Unlike similar games, Redfall does not incorporate a respec system, meaning that once you make a choice in your character’s skill tree, you’re stuck with it. Additionally, the game does not balance combat behind the scenes in the case of different-leveled characters entering the same game. If you’re playing as a level 20 Layla and you’re joined by your friend who’s a level 5 Remi, your friend is just going to have a rough go at it (though the higher amounts of experience they’ll earn should help them level up faster). Arkane Austin’s hope with this is that it promotes the idea that your character is an accurate reflection of your choices, all of which have lasting consequences on your experience with the game.

“There’s a lot of decisions that you have to make as soon as you start making a co-op game,” Smith said, “And over and over during the project, we found ourselves coming into contact with those [decisions]. All of us had worked on multiplayer games at some point, even though it’s not our forte, it’s not our specialty, but over and over, we had to answer questions about, ‘What do we do here? How do we gate that?’ And there’s a lot of features, I think, in modern games that are sort of niceties or quality-of-life features that actually hurt the game in some ways, like giving yourself the ability to just fluidly respec constantly.”

Smith added, “And if you go play with a friend and you guys do whatever mission, that’s fine, that’s cool. The host gets credit for it, for sure–it’s part of their progression. But if you then start the campaign, you have to play those missions [again]. Again, there’s a lot of stuff that at first feels quality-of-life that ultimately undermines the authenticity of the experience somehow.”

As someone who typically plays as the Siren class in Borderlands games, Layla looks the most appealing to me out of Redfall’s roster.

Redfall will have a linear campaign, but much like Prey, there are plenty of optional side quests and nuggets of story for players to uncover. Bare confirmed there’s far more lore and backstory to discover in Redfall in comparison to Prey–even if you can’t enter every building, Redfall’s city setting is far larger than Prey’s space station, meaning the team had to include more to find in order to prevent the open world from feeling empty.

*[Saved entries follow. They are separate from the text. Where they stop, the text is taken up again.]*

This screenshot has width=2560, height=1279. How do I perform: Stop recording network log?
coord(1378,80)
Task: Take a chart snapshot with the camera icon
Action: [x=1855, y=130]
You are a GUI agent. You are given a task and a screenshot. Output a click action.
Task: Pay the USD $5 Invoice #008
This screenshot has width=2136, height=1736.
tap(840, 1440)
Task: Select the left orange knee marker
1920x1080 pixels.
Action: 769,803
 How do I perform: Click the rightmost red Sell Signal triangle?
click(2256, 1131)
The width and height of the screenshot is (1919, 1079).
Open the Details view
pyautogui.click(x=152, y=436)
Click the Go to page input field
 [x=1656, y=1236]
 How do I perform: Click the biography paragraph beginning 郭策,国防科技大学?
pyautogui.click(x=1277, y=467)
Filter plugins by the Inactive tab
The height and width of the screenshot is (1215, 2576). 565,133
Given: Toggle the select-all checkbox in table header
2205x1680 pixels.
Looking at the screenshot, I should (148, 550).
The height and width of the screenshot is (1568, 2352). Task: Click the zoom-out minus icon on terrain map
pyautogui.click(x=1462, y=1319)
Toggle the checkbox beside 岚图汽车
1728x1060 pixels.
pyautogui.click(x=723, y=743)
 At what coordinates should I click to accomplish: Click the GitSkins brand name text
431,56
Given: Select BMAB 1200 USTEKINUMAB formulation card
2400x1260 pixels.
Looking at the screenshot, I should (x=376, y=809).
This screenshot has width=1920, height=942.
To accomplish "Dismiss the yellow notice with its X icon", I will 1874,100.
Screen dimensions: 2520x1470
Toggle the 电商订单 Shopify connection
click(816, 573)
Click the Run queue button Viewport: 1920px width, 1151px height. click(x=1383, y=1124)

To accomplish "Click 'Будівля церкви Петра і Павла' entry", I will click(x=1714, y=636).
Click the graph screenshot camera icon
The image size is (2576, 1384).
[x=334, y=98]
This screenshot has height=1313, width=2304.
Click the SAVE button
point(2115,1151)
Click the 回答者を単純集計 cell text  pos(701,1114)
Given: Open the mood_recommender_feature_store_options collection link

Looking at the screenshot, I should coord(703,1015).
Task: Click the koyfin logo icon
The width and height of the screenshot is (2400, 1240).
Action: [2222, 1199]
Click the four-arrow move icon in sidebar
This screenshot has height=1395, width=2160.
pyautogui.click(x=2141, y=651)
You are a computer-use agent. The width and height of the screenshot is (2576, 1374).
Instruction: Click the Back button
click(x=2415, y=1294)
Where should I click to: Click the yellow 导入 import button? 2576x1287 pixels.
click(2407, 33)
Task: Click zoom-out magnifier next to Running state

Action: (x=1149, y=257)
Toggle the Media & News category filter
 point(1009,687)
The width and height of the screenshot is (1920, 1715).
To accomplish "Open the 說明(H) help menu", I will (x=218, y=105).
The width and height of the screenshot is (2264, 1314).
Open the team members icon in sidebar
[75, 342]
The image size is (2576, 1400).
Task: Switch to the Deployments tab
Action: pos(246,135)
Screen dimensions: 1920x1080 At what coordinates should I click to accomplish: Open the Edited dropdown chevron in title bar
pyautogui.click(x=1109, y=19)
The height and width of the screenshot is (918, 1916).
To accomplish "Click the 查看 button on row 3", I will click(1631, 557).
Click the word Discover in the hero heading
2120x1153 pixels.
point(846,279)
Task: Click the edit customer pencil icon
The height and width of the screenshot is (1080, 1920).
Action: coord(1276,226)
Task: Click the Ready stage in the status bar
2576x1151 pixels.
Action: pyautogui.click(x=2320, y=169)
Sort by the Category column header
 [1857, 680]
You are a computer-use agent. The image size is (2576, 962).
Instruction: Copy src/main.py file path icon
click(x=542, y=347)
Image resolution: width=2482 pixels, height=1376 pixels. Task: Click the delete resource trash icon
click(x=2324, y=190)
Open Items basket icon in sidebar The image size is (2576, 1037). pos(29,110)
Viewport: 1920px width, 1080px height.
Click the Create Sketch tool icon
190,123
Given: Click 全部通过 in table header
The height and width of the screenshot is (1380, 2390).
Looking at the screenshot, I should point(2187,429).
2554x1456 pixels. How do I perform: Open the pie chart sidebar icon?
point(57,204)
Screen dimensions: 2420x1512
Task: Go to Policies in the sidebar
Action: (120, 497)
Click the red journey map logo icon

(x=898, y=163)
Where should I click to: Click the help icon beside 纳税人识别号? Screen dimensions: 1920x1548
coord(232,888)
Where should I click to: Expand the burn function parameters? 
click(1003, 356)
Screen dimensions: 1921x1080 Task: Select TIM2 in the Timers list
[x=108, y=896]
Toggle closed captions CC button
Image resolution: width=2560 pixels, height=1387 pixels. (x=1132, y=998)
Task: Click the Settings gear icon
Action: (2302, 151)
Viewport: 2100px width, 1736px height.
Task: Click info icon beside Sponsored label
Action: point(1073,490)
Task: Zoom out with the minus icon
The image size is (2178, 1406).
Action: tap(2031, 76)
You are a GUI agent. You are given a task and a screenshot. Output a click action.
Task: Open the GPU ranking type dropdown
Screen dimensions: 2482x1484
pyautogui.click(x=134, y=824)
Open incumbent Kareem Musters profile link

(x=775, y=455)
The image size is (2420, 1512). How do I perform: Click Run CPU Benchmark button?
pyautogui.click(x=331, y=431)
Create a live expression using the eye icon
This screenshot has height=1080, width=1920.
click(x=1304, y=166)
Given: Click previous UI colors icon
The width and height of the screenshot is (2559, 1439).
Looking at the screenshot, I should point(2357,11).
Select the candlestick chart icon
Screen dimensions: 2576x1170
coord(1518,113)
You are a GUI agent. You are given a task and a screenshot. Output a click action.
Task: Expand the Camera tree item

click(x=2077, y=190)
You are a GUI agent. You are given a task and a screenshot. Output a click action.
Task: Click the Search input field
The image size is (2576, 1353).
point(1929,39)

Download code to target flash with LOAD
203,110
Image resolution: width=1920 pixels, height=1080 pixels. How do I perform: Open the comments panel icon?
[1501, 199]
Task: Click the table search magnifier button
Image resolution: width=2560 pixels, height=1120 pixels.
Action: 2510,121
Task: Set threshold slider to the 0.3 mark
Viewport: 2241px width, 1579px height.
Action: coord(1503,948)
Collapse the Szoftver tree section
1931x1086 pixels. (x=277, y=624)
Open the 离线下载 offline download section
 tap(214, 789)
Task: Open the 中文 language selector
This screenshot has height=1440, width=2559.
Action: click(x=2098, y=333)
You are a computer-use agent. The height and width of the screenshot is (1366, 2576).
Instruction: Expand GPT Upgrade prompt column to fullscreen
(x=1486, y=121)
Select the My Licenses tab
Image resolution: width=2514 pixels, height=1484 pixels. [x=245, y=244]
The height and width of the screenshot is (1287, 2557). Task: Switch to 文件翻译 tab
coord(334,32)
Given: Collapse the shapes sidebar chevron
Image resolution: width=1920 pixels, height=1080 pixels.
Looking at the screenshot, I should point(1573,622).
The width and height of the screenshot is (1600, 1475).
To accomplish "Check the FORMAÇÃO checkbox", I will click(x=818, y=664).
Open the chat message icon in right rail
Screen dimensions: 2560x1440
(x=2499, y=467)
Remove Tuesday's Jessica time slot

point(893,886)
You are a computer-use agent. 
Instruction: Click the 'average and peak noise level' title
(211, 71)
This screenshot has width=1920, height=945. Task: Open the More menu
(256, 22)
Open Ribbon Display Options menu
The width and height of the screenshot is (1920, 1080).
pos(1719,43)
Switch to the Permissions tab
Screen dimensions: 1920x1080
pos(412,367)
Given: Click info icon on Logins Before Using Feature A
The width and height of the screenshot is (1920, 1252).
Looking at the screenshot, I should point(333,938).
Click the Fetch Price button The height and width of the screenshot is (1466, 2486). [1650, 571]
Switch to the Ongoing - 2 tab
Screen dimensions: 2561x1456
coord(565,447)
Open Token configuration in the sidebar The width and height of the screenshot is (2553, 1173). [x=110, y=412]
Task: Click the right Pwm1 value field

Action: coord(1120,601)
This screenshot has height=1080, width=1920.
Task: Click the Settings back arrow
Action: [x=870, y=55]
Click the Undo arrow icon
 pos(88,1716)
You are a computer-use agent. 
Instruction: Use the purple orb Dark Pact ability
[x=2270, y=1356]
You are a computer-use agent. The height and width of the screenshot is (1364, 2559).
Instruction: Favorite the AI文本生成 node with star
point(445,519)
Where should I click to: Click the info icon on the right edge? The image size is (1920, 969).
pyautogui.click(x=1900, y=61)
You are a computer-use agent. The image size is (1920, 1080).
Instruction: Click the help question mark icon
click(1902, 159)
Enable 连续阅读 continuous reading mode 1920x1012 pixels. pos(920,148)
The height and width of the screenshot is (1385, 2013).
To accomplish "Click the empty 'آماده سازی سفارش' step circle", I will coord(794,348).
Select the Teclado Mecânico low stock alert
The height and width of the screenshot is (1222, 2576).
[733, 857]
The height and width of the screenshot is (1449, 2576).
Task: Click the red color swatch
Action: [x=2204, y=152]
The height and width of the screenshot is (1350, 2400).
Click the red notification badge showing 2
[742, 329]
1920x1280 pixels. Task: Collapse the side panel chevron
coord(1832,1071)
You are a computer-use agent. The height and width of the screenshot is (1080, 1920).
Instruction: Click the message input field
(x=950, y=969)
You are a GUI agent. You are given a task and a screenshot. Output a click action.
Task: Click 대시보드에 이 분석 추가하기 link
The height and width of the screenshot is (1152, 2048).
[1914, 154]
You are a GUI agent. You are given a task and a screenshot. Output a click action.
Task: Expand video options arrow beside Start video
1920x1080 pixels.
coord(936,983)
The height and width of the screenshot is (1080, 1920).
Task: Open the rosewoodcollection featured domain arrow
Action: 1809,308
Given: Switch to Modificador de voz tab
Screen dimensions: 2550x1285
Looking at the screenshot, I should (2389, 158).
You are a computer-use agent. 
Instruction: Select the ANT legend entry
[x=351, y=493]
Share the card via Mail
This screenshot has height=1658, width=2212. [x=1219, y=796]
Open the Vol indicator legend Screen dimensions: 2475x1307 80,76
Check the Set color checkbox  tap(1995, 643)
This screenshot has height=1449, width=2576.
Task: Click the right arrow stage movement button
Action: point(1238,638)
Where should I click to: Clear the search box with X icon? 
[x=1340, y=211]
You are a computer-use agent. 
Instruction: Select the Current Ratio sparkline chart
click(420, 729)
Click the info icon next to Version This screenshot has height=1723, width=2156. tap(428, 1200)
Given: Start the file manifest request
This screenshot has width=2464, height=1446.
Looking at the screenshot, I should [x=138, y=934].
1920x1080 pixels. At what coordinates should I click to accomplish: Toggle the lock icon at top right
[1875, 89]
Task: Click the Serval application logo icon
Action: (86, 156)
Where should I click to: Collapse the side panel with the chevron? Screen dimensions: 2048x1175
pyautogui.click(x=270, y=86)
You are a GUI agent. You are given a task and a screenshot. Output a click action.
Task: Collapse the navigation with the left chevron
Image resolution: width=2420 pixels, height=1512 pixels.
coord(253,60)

“I think there are advantages to the kinds of games that we’ve made like Dishonored and Prey where it’s very single-player,” Smith said. “But with an open world, you can go anywhere. You can be meaning to go here, but look out across a baseball diamond and a graveyard and a trailer park and see something that you want to do over there and then get into this whole thing because the AI heard you and followed you and kited you into something else. And then you wander upon a vignette of some petrified vampires and a UV light on a tripod because some lady sniper from Bellwether set up a tripod there with UV lights and turned them off so that the vampires start thawing out and she’s fighting for her life and you can just walk off or you can help her, or you help [the vampires]. And suddenly an hour has passed and you’re just like, ‘Oh my God, I haven’t even gotten to the mission yet.’ And that’s really what we love about open-world games.”

Both Smith and Bare reiterated that environmental storytelling is a big part of Redfall, even with the multiplayer focus. They acknowledge that Redfall doesn’t look quite like Arkane Austin’s previous work, but the studio’s creative values are still represented in some form or another.

Originally slated for Summer 2022, Redfall has been delayed to the first half of 2023. The game is scheduled to launch for Xbox Series X|S and PC, and will be available on Xbox Game Pass on day one.